Adeus, comida gostosa, saborosa, farta e bem temperada, razão do meu viver, luz dos meus almoços, Disneylândia dos meus sonhos se o Mickey fosse feito de presunto e a Minnie de cerveja. Até sempre, carnes da cor das minhas saudosas faces rosadinhas felizes, venha de lá esse bife dum pássaro qualquer, pálido como eu a tentar enfiá-lo goela abaixo.

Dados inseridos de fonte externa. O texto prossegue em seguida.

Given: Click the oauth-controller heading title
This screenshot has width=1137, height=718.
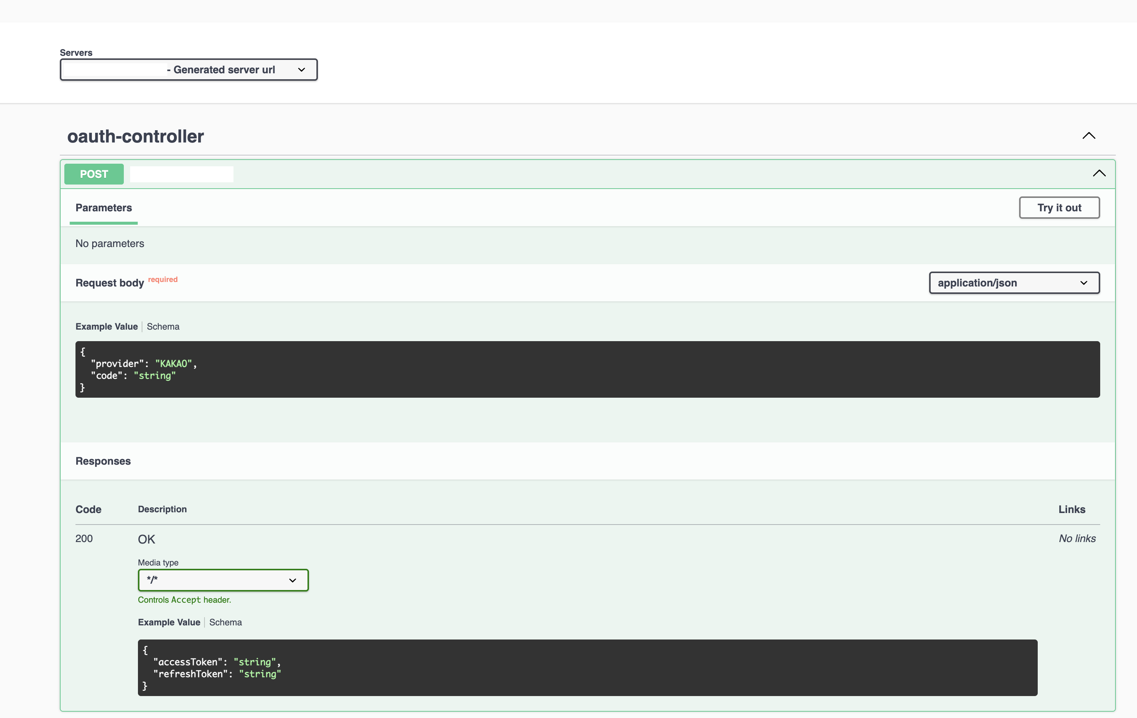Looking at the screenshot, I should click(136, 137).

Olá, porca miséria de peixe grelhado e legumes, cujo nome até faz lembrar facas em francês — “les gumes” — a esventrarem-me a garganta. Vai-te embora pão caseiro, anda cá alface. Tchau vinho tinto, como está, água natural? Leite creme queimado? Não sei de que falam, comento com esta maçã farinhenta que como entre refeições para enganar o apetite, como quem alivia sessões de tortura com uma chicotada.

Sal, obrigado por tudo.

Só os clássicos me apaziguam. Penso neles e na minha situação. Quase ouço Jobim cantar “brócolo não tem fim, a feijoada sim”, despeço-me de centenas de iguarias nacionais e estrangeiras e, sobretudo, do meu querido Cozido à Portuguesa, inspirado no seu patrício Adeus, de O’Neill: nesta curva tão terna e lancinante, que vai ser que já é o teu desaparecimento, digo-te adeus e como um adolescente, tropeço de fome por ti.